Given text:

┄┄┄┄┄┄

5 Tips to Add More Colour and Creativity to Your Plein Air Painting
1. Change Up Your Size
For example, if you usually paint 8×10, challenge yourself to create a series of micro minis. The small scale will force you to solidify a strong composition and use your brushstrokes wisely. Or you could try your hand at something larger, like a 16×20. Working at a larger scale will challenge you to work faster, more intuitively, and cover more area with your brushstrokes before the paint dries or the light changes. Changing the size of your substrate will offer a myriad of challenges to you as an artist and will help keep your work fresh.
I often use my small plein air paintings as sketches to capture the raw feeling of the environment, and the colours and textures that initially caught my eye. Then, when I’m back in the studio I’ll use the studies as inspiration for larger works of art. I love to paint BIG, often up to 6 or 7 feet wide and I enjoy the challenge of translating the small plein air sketches into large-scale completed paintings.
I prefer to paint large because there is so much room to explore colour transitions and textures, and working on a small canvas is a big challenge for me. Working on a small scale forces me to identify the most important elements of the scene; every decision I make while painting is intended to make these elements stand out.
In this sense, I believe it’s more than OK to use your artistic license to alter the composition, push values, deepen colours — all in order to strengthen your painting, which brings me to the power of colour . . .
2. Use a Different Palette of Colours Than You Are Used To
Colour is a major factor in my paintings, and I could spend a lifetime experimenting with colour mixing. Challenge yourself to use a different combination of primaries and see how far you can push your colour mixing. Who knows? You might find your new favourite colour.

┄┄┄┄┄┄

Collected material:
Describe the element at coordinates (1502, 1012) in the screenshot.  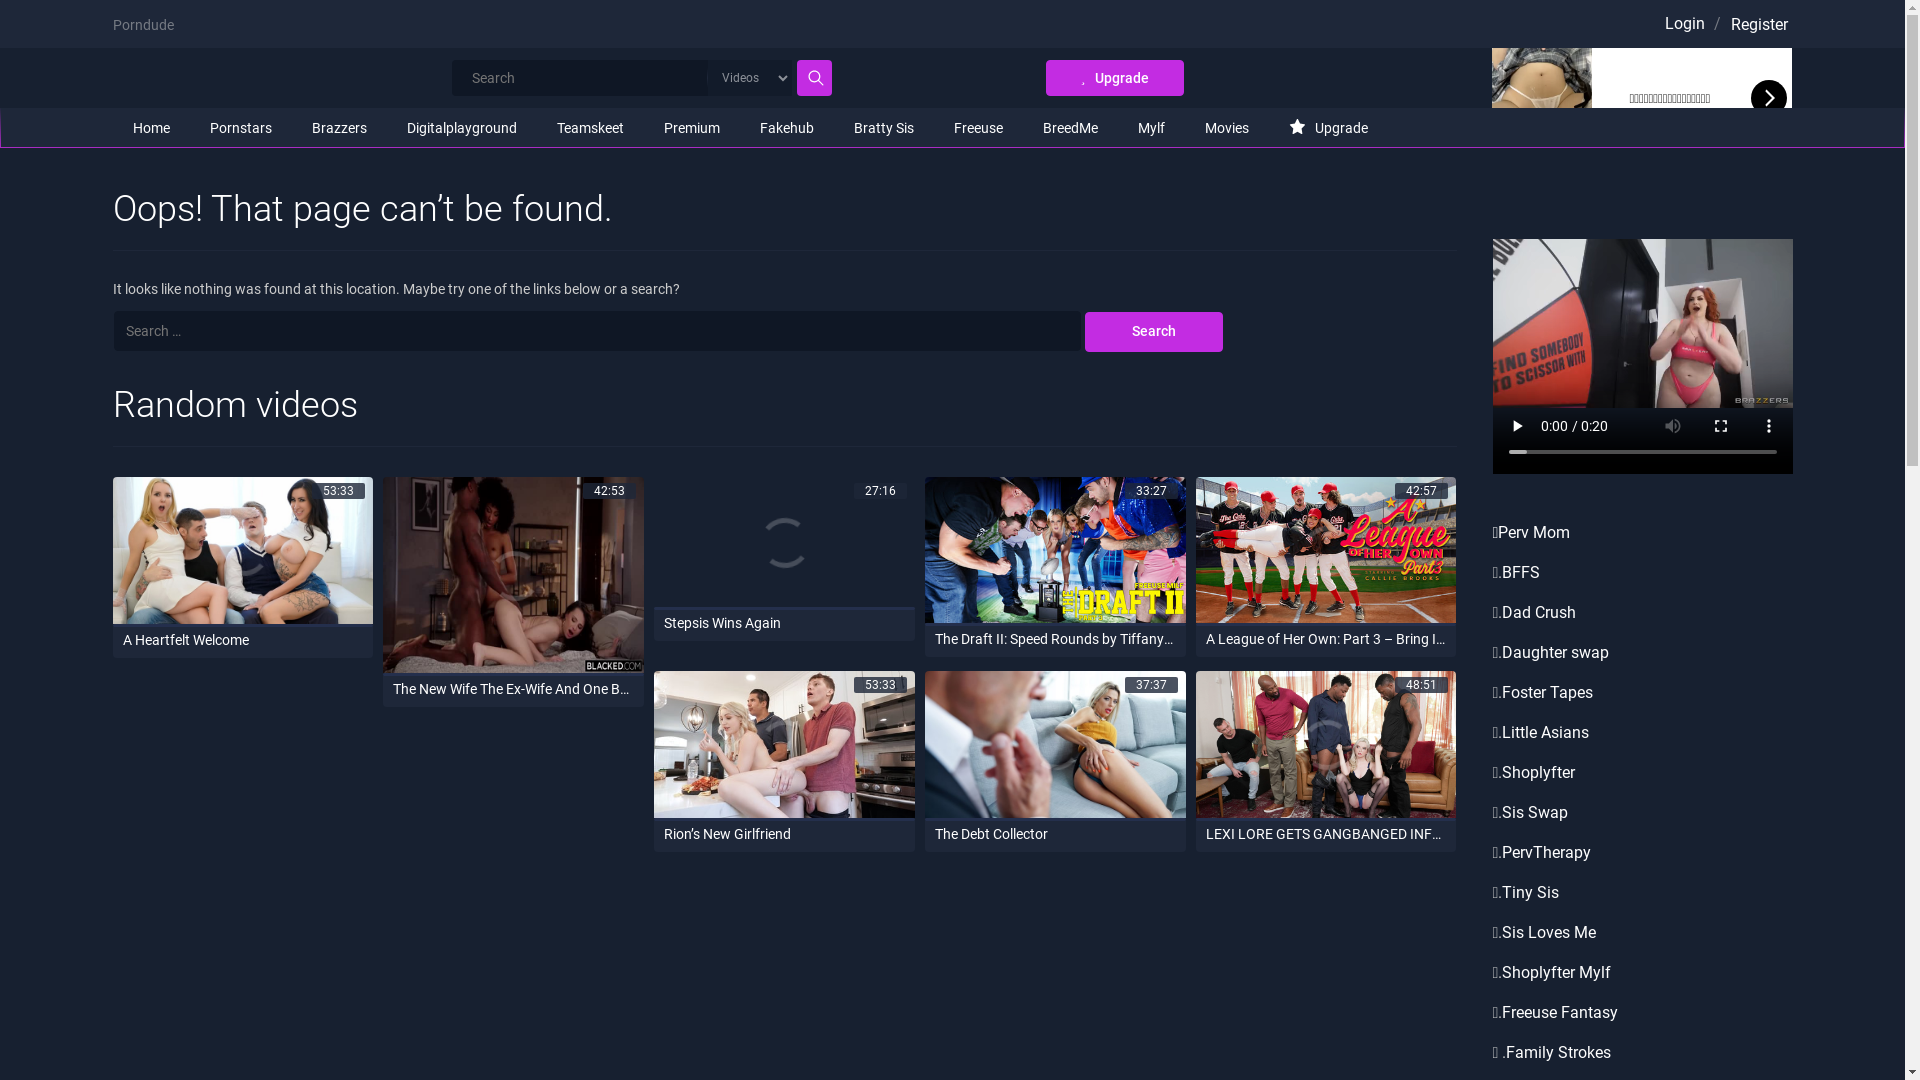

┄┄┄┄┄┄

Short problem 1: In the plein air painting tips, what does the author say it's OK to use artistic license to do? List every action named.
Short problem 2: Can you continue the plein air painting tips from the end of the last sentence shown?

Task response 1: Alter the composition, push values, and deepen colours.

Task response 2:
For my plein air palette, I use primarily Golden brand acrylic paints consisting of either a warm and cool version of red, yellow, and blue, plus titanium white OR each of the primary magenta, cyan, yellow, plus titanium white.
If I have room, I might also include green gold, cobalt teal, and quinacridone burnt orange to use as a transparent warm glaze.
There are so many methods to try if you’d like to expand your colour mixing ability – monochromatic, complementaries, spontaneous choices – have fun and experiment!
3. Get Creative With Color
Many traditional plein air painters attempt to capture the scene exactly how it appears. In my world, colour is key to creative expression. Don’t be afraid to push your colour in terms of value, saturation, or imagination. Exaggerating the contrast between lights and darks, saturated and desaturated colours helps clarify your composition and add powerful visual interest to your art.
Plein air painting doesn’t always have to be representational or realistic in its appearance. For me, it’s about creating a dynamic composition, capturing the major elements of the scene I’m painting, and using mark making and color to express how the environment makes me feel. An orange sky, pink rocks, purple ocean — if you place your values correctly, it frees you up to get creative with colour and still create a successful painting.
Using a limited palette of paints and relying mainly on your ability to mix a wide variety of colours from them is an easy way to create harmony within your artwork, regardless of whether you prefer to paint realistically or a little bit more creatively.
4. Try Different Tools
Try brushes in a different size or shape, palette knives, or even add in some silicone catalyst tools for different effects and texture.
I usually start out with brushes to work out the composition and create a simple background to work from. However, I find that I tend to get fussy and start obsessing about the details too quickly. To keep the painting loose and fresh, I turn to my palette knives, which give me less control and more freedom of expression. I ask myself, What can I say with one swipe of my palette knife that I would usually have used five or six brushstrokes to express?
I also enjoy the variety of impasto marks and three-dimensional texture that I can create with palette knives. When light skims across the surface of the painting, all of these strokes and details come alive.
5. Try Adding Mixed Media in Your Landscape Painting
It can be fun and interesting to incorporate new mediums such as watercolour, acrylic, gouache, pastel, etc.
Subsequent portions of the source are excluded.